■ DATA LISTING
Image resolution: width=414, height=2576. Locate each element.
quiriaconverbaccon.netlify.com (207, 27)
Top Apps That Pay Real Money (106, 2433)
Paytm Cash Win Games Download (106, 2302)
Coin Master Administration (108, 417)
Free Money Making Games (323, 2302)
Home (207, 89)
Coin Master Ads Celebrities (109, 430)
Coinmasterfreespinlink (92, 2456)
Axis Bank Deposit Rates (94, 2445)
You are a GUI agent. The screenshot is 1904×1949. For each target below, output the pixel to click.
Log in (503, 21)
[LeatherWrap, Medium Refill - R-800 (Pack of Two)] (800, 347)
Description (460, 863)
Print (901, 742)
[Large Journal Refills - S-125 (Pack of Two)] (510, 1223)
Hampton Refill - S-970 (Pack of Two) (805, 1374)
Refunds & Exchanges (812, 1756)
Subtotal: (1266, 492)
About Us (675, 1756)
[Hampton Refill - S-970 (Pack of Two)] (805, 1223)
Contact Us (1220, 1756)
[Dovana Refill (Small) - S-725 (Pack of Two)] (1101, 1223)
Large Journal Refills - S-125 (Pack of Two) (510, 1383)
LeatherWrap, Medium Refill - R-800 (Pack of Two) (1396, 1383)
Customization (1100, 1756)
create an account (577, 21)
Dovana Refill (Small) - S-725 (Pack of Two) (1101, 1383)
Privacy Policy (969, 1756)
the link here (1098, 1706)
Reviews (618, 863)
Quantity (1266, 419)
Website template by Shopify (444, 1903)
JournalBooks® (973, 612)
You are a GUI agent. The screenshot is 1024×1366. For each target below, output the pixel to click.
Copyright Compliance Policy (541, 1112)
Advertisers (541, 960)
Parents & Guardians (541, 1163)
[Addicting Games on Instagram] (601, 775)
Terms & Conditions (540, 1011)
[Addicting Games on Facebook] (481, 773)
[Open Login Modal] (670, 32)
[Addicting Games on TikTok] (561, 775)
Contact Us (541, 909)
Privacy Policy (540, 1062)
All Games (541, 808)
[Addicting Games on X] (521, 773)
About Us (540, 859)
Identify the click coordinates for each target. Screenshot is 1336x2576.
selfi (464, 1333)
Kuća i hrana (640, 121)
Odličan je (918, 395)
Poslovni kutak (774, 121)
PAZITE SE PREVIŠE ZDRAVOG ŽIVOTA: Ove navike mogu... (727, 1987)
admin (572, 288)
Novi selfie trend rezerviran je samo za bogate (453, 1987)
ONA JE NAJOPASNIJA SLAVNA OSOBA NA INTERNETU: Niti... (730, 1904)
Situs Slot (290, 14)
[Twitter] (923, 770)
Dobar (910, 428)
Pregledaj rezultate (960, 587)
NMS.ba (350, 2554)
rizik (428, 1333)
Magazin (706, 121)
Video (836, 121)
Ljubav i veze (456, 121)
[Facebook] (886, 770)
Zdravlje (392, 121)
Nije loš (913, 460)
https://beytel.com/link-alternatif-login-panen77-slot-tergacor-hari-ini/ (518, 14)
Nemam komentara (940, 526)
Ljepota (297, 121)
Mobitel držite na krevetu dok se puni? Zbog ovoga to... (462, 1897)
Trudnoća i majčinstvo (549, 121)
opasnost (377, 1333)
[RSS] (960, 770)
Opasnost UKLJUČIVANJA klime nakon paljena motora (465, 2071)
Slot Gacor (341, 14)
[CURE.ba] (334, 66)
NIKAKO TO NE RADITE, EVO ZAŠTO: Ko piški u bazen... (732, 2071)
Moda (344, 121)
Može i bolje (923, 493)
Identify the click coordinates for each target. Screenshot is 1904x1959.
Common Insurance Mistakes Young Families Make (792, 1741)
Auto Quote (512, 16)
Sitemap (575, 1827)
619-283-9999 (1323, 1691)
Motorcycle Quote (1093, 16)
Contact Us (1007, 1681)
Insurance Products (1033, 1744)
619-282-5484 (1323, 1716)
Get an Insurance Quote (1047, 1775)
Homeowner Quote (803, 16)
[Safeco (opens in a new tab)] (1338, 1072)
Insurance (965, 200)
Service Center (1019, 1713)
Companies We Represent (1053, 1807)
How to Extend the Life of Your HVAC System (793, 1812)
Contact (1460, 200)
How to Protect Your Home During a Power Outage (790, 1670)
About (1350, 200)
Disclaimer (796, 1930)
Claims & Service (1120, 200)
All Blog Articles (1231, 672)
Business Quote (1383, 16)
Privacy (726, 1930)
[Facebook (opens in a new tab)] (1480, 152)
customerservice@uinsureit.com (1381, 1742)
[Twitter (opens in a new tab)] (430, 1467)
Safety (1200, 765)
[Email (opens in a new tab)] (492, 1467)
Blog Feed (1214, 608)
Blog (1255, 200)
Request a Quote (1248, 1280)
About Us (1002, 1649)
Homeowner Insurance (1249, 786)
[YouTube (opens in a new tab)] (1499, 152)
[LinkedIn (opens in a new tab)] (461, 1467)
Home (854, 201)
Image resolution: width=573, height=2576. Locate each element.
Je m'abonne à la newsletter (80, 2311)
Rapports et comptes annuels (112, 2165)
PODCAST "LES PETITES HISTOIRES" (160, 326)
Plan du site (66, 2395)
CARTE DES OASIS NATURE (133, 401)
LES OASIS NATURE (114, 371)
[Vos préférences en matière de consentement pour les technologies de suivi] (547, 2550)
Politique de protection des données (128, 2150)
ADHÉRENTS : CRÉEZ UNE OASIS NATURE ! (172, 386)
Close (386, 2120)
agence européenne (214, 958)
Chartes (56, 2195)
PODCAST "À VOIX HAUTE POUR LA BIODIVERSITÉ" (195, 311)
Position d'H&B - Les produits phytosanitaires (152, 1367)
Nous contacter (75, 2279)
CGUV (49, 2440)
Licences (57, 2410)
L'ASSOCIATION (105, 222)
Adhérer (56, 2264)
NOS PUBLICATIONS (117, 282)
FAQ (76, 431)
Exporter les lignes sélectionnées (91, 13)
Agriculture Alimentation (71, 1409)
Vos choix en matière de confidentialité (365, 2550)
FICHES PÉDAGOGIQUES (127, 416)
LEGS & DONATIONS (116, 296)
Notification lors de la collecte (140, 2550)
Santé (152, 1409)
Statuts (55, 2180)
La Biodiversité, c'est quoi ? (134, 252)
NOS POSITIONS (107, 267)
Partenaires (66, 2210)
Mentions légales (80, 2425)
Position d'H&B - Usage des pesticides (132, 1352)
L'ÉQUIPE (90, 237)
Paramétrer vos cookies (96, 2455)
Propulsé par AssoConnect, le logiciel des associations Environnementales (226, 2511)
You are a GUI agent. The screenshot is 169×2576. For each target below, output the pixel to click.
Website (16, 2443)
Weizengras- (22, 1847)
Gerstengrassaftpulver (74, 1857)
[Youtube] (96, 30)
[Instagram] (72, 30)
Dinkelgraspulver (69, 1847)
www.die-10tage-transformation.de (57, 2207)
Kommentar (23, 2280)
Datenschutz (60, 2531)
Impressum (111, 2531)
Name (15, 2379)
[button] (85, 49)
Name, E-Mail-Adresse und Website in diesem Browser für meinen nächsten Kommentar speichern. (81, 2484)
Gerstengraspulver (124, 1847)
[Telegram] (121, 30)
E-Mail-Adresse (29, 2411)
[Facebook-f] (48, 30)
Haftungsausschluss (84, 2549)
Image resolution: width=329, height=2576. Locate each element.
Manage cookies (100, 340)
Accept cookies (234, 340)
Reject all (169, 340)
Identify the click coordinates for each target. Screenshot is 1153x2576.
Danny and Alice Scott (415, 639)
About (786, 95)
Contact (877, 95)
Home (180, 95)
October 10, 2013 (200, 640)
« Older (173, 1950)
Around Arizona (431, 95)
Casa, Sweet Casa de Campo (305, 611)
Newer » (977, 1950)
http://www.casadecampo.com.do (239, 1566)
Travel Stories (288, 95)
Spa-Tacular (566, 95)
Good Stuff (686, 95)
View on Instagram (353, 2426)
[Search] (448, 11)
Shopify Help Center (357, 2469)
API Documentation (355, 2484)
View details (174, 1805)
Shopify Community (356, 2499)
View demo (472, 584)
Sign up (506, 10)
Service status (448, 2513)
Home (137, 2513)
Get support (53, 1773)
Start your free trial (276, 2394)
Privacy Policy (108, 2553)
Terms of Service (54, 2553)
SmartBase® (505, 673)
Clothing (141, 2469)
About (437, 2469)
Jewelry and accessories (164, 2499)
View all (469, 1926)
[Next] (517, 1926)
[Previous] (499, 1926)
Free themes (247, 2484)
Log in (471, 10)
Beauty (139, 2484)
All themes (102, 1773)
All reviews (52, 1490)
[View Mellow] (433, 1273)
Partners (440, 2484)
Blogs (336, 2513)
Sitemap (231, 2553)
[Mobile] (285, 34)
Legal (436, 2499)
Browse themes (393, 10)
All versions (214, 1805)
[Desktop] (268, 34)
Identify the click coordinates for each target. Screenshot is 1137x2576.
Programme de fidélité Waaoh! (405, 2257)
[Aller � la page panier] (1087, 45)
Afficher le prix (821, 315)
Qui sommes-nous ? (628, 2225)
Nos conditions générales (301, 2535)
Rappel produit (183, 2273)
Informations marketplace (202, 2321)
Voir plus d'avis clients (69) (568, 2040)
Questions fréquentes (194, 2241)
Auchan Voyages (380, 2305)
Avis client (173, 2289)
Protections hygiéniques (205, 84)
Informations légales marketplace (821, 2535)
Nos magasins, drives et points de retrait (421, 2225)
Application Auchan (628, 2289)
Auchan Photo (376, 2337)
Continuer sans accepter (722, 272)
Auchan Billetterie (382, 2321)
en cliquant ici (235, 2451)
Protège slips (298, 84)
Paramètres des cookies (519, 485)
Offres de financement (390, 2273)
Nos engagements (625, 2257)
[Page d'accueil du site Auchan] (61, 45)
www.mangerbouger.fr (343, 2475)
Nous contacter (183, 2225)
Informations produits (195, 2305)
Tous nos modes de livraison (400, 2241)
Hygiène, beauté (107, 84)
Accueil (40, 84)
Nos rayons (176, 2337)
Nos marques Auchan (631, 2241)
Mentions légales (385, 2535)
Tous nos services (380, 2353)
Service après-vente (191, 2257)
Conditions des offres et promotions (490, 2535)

■ WORK ITEM
Return only the stretch of the material above from the line holding "Terms & Conditions (540, 1011)" through the line holding "About Us (540, 859)", copied exactly.

■ EXERCISE ANSWER
Terms & Conditions (540, 1011)
[Addicting Games on Facebook] (481, 773)
[Open Login Modal] (670, 32)
[Addicting Games on TikTok] (561, 775)
Contact Us (541, 909)
Privacy Policy (540, 1062)
All Games (541, 808)
[Addicting Games on X] (521, 773)
About Us (540, 859)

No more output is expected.